Impulse Space Raises $500 Million at $4 Billion to Build the ‘Last Mile’ of the Space Economy

Impulse Space, the in-space transportation startup founded by former SpaceX propulsion chief Tom Mueller, has raised $500 million in Series D funding, more than doubling its total capital raised to over $1 billion and valuing the company at roughly $4 billion

impulse space
impulse space impulsespace.com

Impulse Space, the in-space transportation startup founded by former SpaceX propulsion chief Tom Mueller, has raised $500 million in Series D funding, more than doubling its total capital raised to over $1 billion and valuing the company at roughly $4 billion, according to Bloomberg.

The round was co-led by 137 Ventures and Banner VC. Impulse said the money will fund hiring and manufacturing as it scales what it calls "in-space mobility infrastructure" — the vehicles, propulsion, and operations that decide where and how a satellite goes after a rocket drops it off in orbit.

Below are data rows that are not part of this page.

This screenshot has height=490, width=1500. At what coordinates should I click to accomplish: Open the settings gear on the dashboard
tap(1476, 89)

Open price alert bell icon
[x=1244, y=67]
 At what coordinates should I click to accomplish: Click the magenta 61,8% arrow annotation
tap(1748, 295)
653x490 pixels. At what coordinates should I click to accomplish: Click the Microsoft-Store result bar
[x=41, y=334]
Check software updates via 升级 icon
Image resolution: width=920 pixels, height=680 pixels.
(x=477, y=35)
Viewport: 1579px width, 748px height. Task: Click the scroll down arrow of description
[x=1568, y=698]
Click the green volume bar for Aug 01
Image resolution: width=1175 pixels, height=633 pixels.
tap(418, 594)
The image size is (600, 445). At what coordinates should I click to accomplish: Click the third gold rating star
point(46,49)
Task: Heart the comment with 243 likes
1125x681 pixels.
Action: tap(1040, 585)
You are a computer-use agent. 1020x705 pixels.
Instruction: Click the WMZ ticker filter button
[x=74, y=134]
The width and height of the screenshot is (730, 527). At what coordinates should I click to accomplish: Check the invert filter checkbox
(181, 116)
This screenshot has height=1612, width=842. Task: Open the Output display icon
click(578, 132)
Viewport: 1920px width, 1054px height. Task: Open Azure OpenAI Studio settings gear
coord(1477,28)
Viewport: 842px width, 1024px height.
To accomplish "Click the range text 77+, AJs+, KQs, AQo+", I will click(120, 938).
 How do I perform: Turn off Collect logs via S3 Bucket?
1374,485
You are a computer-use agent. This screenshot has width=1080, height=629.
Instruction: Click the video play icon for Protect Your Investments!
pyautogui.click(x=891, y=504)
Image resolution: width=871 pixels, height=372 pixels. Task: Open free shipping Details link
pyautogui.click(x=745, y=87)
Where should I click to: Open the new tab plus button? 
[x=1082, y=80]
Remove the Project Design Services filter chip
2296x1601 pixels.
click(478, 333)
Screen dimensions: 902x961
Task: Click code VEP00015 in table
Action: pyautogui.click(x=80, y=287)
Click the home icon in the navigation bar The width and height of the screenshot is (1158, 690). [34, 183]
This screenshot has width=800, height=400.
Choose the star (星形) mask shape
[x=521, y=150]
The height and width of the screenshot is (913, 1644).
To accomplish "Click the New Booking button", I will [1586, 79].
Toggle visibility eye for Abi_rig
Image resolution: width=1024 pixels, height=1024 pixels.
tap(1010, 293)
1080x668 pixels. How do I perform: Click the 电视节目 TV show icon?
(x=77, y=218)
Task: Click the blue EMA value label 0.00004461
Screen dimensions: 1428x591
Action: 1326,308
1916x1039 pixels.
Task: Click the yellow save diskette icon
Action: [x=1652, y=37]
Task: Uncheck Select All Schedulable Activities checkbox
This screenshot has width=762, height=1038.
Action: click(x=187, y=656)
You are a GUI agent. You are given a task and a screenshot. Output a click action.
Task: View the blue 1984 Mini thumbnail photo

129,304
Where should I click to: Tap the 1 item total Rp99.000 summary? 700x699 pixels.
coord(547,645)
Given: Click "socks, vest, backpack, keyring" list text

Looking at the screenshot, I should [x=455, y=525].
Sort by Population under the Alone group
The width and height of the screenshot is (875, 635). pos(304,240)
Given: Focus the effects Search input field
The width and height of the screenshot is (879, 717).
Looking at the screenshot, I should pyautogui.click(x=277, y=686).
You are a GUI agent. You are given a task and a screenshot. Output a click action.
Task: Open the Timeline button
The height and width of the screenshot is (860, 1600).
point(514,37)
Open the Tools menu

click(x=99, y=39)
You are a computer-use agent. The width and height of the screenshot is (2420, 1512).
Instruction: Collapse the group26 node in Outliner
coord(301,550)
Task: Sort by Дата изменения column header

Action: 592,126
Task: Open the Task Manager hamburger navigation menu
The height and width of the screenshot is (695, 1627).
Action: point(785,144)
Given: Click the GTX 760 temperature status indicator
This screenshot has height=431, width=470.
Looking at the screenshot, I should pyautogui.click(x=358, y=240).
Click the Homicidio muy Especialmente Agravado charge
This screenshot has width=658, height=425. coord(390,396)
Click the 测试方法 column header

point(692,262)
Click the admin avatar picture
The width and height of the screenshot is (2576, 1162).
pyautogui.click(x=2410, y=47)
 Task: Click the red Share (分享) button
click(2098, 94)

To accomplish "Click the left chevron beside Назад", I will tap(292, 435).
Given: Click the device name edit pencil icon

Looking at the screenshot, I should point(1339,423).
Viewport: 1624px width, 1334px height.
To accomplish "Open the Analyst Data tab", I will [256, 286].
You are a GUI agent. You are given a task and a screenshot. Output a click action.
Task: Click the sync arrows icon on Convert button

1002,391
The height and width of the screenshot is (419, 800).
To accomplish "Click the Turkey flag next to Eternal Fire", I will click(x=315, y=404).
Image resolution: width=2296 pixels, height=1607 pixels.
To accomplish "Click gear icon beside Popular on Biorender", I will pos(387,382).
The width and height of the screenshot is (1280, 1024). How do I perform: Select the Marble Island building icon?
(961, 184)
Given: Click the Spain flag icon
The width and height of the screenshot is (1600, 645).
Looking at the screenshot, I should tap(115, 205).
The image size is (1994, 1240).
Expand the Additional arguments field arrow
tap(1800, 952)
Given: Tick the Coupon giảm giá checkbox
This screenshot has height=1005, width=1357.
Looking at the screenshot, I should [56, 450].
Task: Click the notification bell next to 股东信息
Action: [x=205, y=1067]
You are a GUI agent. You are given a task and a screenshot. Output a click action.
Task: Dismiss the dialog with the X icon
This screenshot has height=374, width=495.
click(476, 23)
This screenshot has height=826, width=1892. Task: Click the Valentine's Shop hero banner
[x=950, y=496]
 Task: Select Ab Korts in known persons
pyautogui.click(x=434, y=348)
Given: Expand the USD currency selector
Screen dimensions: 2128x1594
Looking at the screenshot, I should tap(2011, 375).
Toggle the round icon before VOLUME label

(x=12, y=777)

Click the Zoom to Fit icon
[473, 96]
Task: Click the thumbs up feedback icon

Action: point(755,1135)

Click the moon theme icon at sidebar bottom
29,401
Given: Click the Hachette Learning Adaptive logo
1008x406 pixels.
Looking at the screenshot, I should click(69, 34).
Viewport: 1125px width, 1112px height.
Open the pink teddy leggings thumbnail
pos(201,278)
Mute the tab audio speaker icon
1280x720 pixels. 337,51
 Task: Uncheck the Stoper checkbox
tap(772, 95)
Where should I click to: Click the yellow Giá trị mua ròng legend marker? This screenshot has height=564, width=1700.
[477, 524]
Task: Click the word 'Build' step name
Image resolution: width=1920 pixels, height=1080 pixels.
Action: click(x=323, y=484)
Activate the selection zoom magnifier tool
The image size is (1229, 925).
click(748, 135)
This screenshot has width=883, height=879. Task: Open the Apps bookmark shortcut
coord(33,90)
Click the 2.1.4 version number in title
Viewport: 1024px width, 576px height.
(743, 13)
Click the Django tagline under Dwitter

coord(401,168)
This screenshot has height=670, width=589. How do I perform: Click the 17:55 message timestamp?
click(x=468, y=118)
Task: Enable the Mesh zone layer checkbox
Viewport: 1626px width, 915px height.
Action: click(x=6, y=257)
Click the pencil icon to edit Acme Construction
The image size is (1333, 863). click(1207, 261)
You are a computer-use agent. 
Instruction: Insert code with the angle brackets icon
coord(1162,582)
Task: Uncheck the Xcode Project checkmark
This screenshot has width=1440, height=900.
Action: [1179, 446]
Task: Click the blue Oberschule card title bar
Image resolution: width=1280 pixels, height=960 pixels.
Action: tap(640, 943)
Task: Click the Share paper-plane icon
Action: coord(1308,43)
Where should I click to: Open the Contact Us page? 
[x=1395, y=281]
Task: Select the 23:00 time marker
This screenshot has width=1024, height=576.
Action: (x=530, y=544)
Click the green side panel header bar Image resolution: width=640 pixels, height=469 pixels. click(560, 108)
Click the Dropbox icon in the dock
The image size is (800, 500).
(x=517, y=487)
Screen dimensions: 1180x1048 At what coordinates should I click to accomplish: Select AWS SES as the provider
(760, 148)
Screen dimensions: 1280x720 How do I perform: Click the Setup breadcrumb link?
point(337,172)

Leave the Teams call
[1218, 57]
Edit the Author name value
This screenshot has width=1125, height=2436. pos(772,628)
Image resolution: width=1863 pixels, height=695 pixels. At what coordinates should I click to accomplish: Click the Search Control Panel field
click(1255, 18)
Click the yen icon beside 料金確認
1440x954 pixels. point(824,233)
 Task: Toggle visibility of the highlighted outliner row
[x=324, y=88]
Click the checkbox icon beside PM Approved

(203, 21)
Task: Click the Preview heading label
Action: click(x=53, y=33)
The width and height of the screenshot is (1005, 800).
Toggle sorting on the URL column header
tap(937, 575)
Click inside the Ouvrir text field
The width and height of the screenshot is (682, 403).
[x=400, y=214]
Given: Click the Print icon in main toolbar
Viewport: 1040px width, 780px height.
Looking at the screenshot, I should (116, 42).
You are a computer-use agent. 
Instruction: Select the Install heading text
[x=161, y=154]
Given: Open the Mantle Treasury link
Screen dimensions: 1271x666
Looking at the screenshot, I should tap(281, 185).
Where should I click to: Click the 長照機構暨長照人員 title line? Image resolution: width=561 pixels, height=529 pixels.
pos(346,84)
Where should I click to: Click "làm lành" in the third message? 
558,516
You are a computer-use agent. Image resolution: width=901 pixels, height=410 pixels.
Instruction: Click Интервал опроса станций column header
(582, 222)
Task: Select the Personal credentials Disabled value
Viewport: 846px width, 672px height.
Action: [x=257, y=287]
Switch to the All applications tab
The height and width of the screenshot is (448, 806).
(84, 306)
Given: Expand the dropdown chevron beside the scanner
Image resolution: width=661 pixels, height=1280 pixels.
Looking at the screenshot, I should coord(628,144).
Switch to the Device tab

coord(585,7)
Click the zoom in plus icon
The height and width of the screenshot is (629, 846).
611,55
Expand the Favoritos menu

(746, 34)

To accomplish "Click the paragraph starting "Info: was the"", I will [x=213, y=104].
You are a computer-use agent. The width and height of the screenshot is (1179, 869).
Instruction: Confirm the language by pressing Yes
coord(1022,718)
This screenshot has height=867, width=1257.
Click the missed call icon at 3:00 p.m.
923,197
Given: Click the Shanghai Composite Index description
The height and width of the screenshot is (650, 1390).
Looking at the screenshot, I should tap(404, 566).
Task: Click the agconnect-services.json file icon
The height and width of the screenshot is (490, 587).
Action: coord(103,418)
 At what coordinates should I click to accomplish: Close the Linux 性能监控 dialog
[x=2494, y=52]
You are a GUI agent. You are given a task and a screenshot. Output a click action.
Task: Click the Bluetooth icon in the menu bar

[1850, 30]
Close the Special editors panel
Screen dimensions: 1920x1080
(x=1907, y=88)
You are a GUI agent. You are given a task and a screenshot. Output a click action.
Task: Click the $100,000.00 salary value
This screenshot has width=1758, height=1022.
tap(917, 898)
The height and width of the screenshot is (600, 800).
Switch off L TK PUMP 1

What Impulse actually does

Rockets are good at reaching low Earth orbit, but most satellites need to end up somewhere else — a higher orbit, a different plane, eventually the Moon. Today that "last mile" of space is slow and costly. Impulse builds the orbital tugs and kick stages that move spacecraft around once they're up there.

Its first vehicle, Mira, is a precision maneuvering spacecraft that has already flown three times aboard SpaceX Falcon 9 rockets, carrying up to 300 kilograms (about 660 pounds) of payload and performing record-setting orbit changes and autonomous rendezvous-and-proximity operations. Its more ambitious vehicle, Helios, is a high-energy "kick stage" set for a first flight in 2027 and powered by Impulse's Deneb engine. Helios is designed to rapidly ferry payloads from low Earth orbit out to medium and geostationary orbits — and on to lunar, heliocentric, and other planetary destinations — far faster than conventional transfers.

The Tom Mueller pedigree

Impulse's credibility rests heavily on its founder. Mueller was SpaceX's founding propulsion engineer and the architect of the Merlin engine that powers Falcon 9, the most-flown and most reliable orbital rocket in history. When he started Impulse in 2021, he bet that as launch costs fell and satellite counts exploded, the bottleneck would shift from getting to orbit to moving around once there.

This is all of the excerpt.